Effect of blood alcohol level on Glasgow Coma Scale scores following traumatic brain injury

, PhD, BC, , &
Pages 919-927 | Received 10 Sep 2009, Accepted 26 Apr 2010, Published online: 14 Jun 2010
 

Abstract

Objective: It is a common clinical perception that alcohol intoxication systematically lowers Glasgow Coma Scale (GCS) scores when evaluating traumatic brain injury (TBI). However, the research findings in this area do not uniformly support this notion. The purpose of this study is to examine the effects of blood alcohol level (BAL) on GCS scores following TBI.

Method: Participants were 475 patients (64% male) who presented to a Level 1 trauma centre following a TBI. Patients were selected if they were injured in a motor vehicle accident and had an available day-of-injury GCS, BAL and Computed Tomography (CT) brain scan.

Results: Overall, acute alcohol intoxication did not significantly affect GCS scores, even in patients with BALs of 200 mg dl−1 or higher. When controlling for the effects of injury severity, acute alcohol intoxication affected GCS scores only in those patients with BALs greater than 200 mg dl−1 who also had intracranial abnormalities detected on CT scan.

Conclusions: These findings suggest that GCS scores can be interpreted at face value in the vast majority of patients who are intoxicated. However, GCS scores will likely over-estimate the severity of brain injury in patients with abnormal head CT scans and BALs greater than 200 mg dl−1.

Notes

†Two supplementary correlation analyses were undertaken to determine whether the high prevalence of patients with GCS scores of 15 (61.9% of the sample) and/or BALs of 0 mg dl−1 (48.6% of the sample) influenced these results. First, patients were excluded if their GCS was 15. The Pearson correlation between GCS and BAL in this group was r = −0.01 (p = 0.905, n = 181). Second, patients were further excluded if their BAL was 0 mg dl−1. The Pearson correlation between GCS and BAL in this group was r = 0.03 (p = 0.759, n = 93).
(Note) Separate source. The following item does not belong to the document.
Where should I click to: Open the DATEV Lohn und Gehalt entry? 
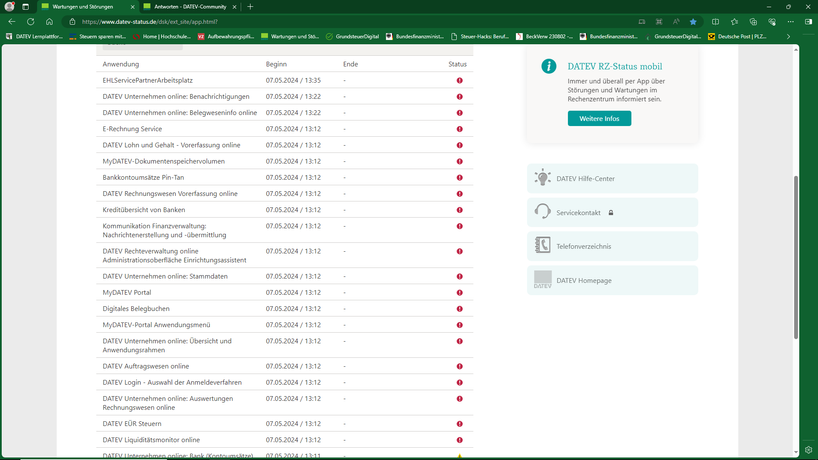pos(171,145)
Due to the lack of relationship between BAL and GCS, no further analyses were undertaken using these two sub-groups.

†Small sample sizes precluded the use of Chi-square analyses to examine the prevalence of patients stratified by the four BAL groups and four GCS groups (as previously presented in ) in the CT Normal and CT Abnormal groups separately.
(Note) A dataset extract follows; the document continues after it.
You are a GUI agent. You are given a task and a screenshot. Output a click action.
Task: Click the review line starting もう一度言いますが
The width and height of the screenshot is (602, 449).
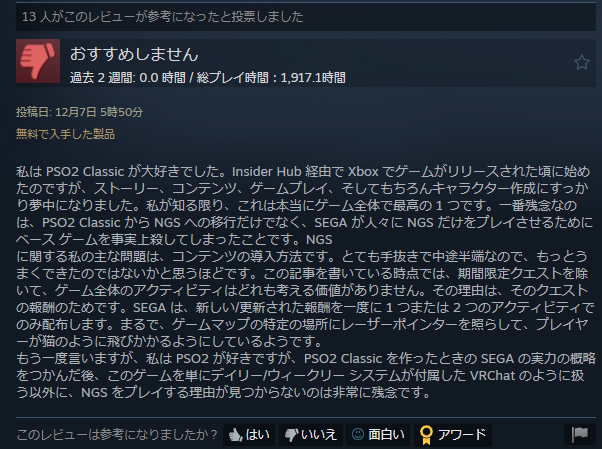pyautogui.click(x=306, y=358)
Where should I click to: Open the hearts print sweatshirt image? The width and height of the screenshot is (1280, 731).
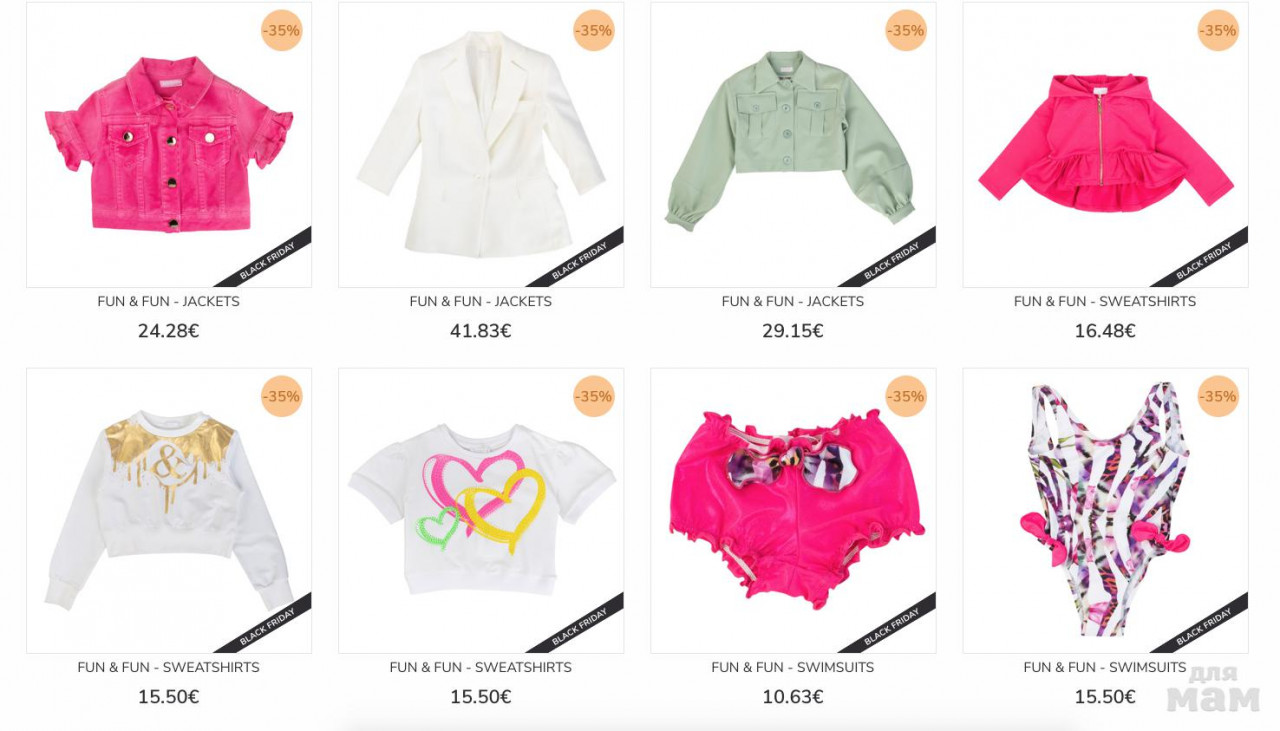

†These analyses were considered exploratory because alcohol tolerance was not measured per se. Rather, pre-injury alcohol use was used as a proxy for this variable. Alcohol use history is one of many factors that may contribute to a person's tolerance for alcohol. For example, other contributing factors may also include, but are not limited to, a person's body type, food consumption, digestion, illness and years of drinking. These additional variables were not available and were not considered in these analyses. In addition, sample sizes were too small for many groups to enable meaningful comparisons.